The new technique, which involves extracting large clots from the brain arteries they block, should substantially lower the number of deaths caused by stroke and make an enormous difference in post-stroke quality of life, several research teams reported at the American Stroke Association conference in Nashville, Tenn.
"Basically we saw that people who would end up in a nursing home were walking home back into their lives," Dr. Michael Hill, director of the stroke unit at Calgary's Foothills Hospital and senior author of one of the papers, said in an interview. Hill, a neurologist, is also a professor at the University of Calgary.
"So it's a pretty big deal for us in the stroke world."
Hill's study, which reports results of a clinical trial testing the procedure in five countries, was published online Wednesday by the New England Journal of Medicine, which also published an Australian paper investigating the same technique. Both were presented at the Nashville conference, along with a third that found similar results.
All three were stopped early when it became clear that the new procedure was more effective than the treatment it was tested against, the standard of care for strokes caused by clots. The standard treatment is to use a drug, tPA, which breaks up the clot. It must be used as quickly as possible and is not effective if it is not given within 4 1/2 hours of a stroke occurring.

What to work on:
A. In the stroke article, within how many hours of a stroke must tPA be given for it to be effective?
B. Return the passage of the stroke article from "The new technique, which" up to and including "University of Calgary.".

Data under study:
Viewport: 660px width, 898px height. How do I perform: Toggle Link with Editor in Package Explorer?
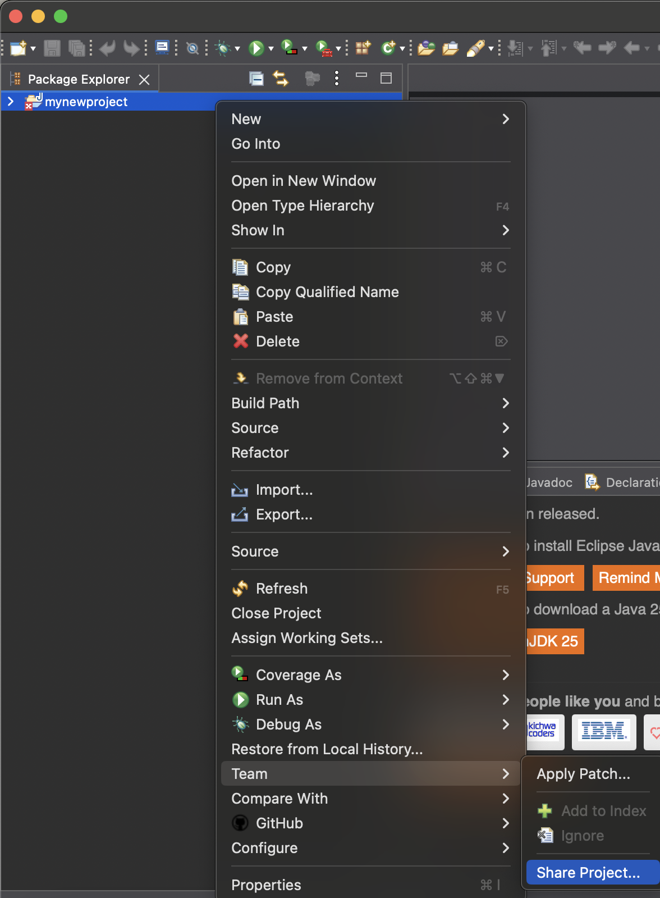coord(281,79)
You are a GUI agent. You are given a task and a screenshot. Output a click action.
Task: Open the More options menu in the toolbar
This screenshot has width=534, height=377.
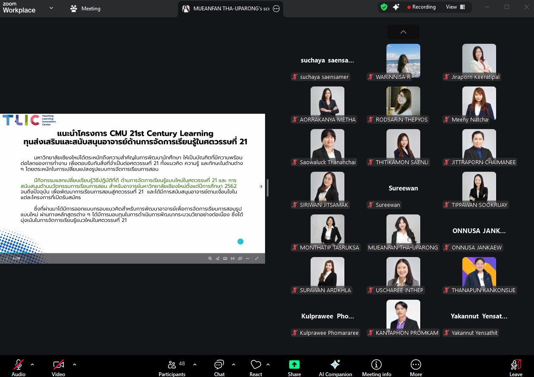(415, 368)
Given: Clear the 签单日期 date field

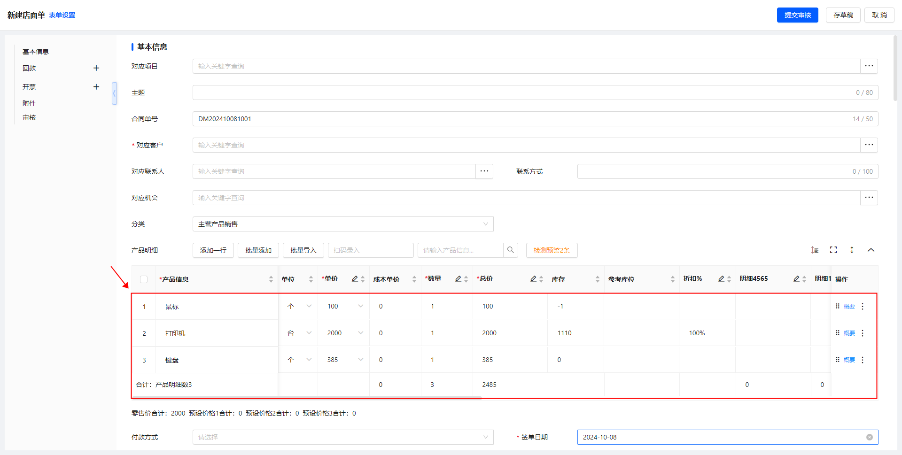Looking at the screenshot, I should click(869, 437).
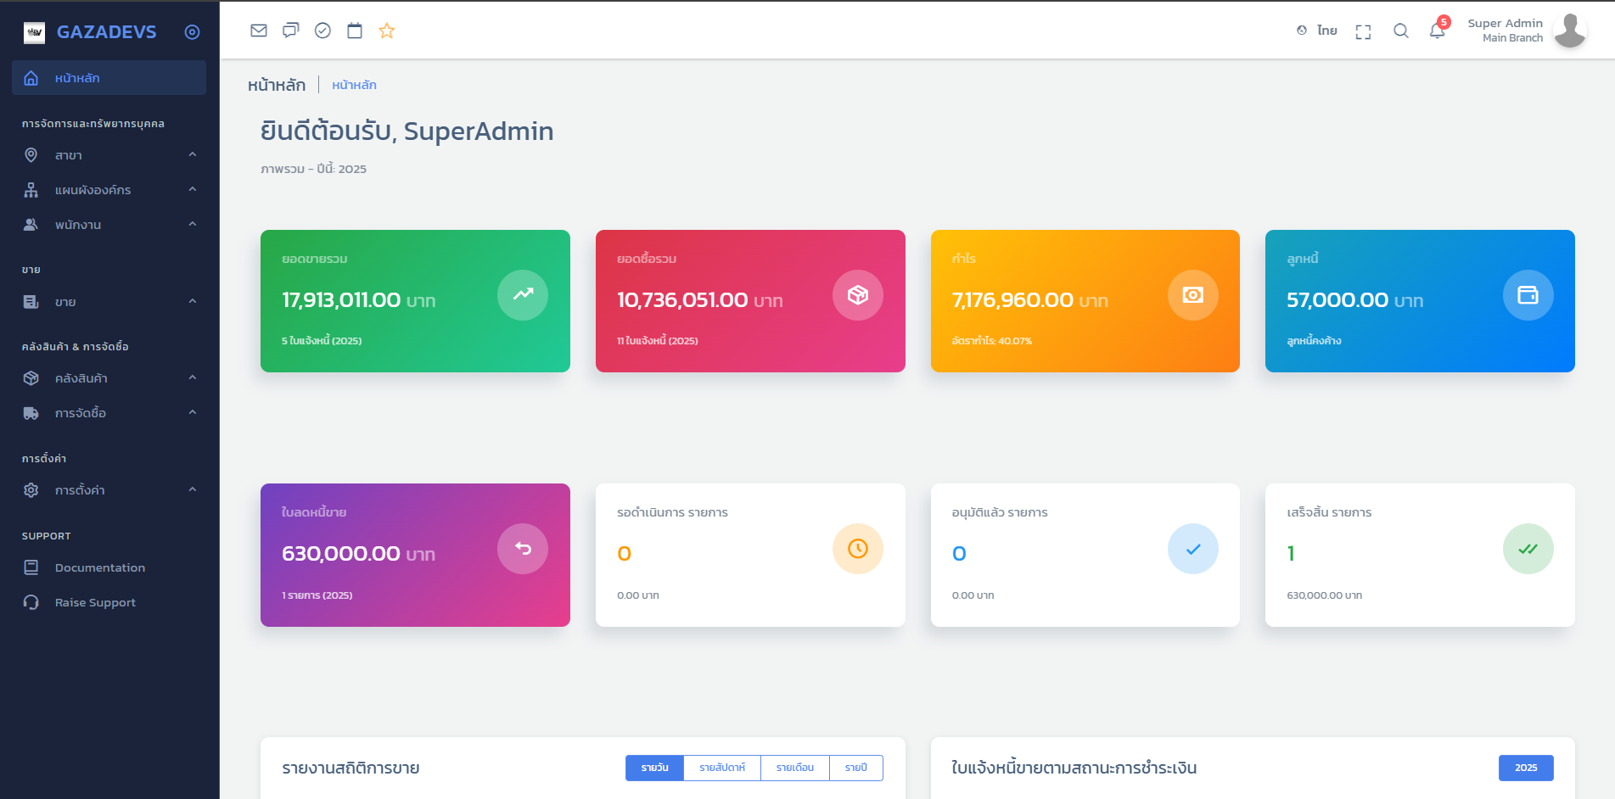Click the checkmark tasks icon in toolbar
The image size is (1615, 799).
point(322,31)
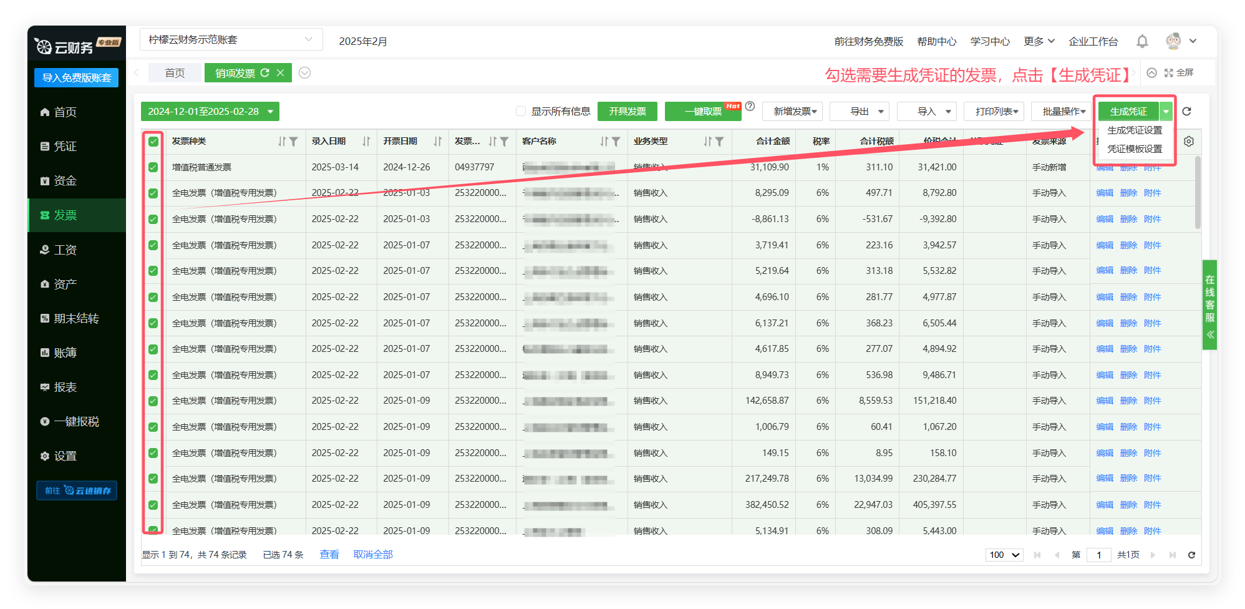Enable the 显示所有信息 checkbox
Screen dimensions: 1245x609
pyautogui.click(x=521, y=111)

Task answers:
A. Within 4 1/2 hours of the stroke occurring.

B.
The new technique, which involves extracting large clots from the brain arteries they block, should substantially lower the number of deaths caused by stroke and make an enormous difference in post-stroke quality of life, several research teams reported at the American Stroke Association conference in Nashville, Tenn.
"Basically we saw that people who would end up in a nursing home were walking home back into their lives," Dr. Michael Hill, director of the stroke unit at Calgary's Foothills Hospital and senior author of one of the papers, said in an interview. Hill, a neurologist, is also a professor at the University of Calgary.